▸ **What is expected**: Update the records from the first line through the line containing "point(299,21)", inclusive, replacing "Slovakia" with "Hungary" and leaving everything else unchanged. Return only those lines.

▸ **Provided material**:
---*---

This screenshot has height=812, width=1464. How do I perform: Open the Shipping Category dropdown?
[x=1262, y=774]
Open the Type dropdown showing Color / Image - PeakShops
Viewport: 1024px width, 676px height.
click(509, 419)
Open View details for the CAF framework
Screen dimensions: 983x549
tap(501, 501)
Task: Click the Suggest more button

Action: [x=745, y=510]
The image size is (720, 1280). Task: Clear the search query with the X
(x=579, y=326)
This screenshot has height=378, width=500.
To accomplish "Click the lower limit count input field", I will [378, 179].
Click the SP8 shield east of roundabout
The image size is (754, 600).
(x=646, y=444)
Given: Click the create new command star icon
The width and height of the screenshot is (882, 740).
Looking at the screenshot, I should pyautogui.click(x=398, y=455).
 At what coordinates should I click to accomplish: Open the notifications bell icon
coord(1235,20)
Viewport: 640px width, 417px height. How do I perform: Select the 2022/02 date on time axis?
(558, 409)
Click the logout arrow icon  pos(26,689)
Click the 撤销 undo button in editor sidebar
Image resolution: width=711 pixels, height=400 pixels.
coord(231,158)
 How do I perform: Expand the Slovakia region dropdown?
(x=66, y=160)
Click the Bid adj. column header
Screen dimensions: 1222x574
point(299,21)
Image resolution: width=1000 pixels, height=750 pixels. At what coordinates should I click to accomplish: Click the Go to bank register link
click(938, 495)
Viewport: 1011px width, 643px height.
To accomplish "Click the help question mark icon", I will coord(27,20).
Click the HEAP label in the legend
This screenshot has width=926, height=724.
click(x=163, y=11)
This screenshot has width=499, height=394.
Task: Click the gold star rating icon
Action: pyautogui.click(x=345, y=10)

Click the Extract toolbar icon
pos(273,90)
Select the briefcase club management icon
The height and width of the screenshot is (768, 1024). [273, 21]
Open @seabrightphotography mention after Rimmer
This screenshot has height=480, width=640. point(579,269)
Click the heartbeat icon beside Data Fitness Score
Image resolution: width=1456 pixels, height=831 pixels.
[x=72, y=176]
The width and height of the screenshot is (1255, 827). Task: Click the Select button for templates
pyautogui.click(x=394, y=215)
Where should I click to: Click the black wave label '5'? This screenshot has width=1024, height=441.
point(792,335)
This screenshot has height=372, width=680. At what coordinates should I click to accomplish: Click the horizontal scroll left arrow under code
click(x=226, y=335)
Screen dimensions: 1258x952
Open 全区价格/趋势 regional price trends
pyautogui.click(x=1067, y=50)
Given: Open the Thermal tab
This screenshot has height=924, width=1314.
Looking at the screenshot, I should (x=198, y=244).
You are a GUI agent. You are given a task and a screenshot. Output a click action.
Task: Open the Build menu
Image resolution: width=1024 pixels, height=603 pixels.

---*---

▸ **Answer to this problem**:
This screenshot has height=812, width=1464. How do I perform: Open the Shipping Category dropdown?
[x=1262, y=774]
Open the Type dropdown showing Color / Image - PeakShops
Viewport: 1024px width, 676px height.
click(509, 419)
Open View details for the CAF framework
Screen dimensions: 983x549
tap(501, 501)
Task: Click the Suggest more button

Action: [x=745, y=510]
The image size is (720, 1280). Task: Clear the search query with the X
(x=579, y=326)
This screenshot has height=378, width=500.
To accomplish "Click the lower limit count input field", I will [378, 179].
Click the SP8 shield east of roundabout
The image size is (754, 600).
(x=646, y=444)
Given: Click the create new command star icon
The width and height of the screenshot is (882, 740).
Looking at the screenshot, I should pyautogui.click(x=398, y=455).
 At what coordinates should I click to accomplish: Open the notifications bell icon
coord(1235,20)
Viewport: 640px width, 417px height. How do I perform: Select the 2022/02 date on time axis?
(558, 409)
Click the logout arrow icon  pos(26,689)
Click the 撤销 undo button in editor sidebar
Image resolution: width=711 pixels, height=400 pixels.
coord(231,158)
 How do I perform: Expand the Hungary region dropdown?
(x=66, y=160)
Click the Bid adj. column header
Screen dimensions: 1222x574
point(299,21)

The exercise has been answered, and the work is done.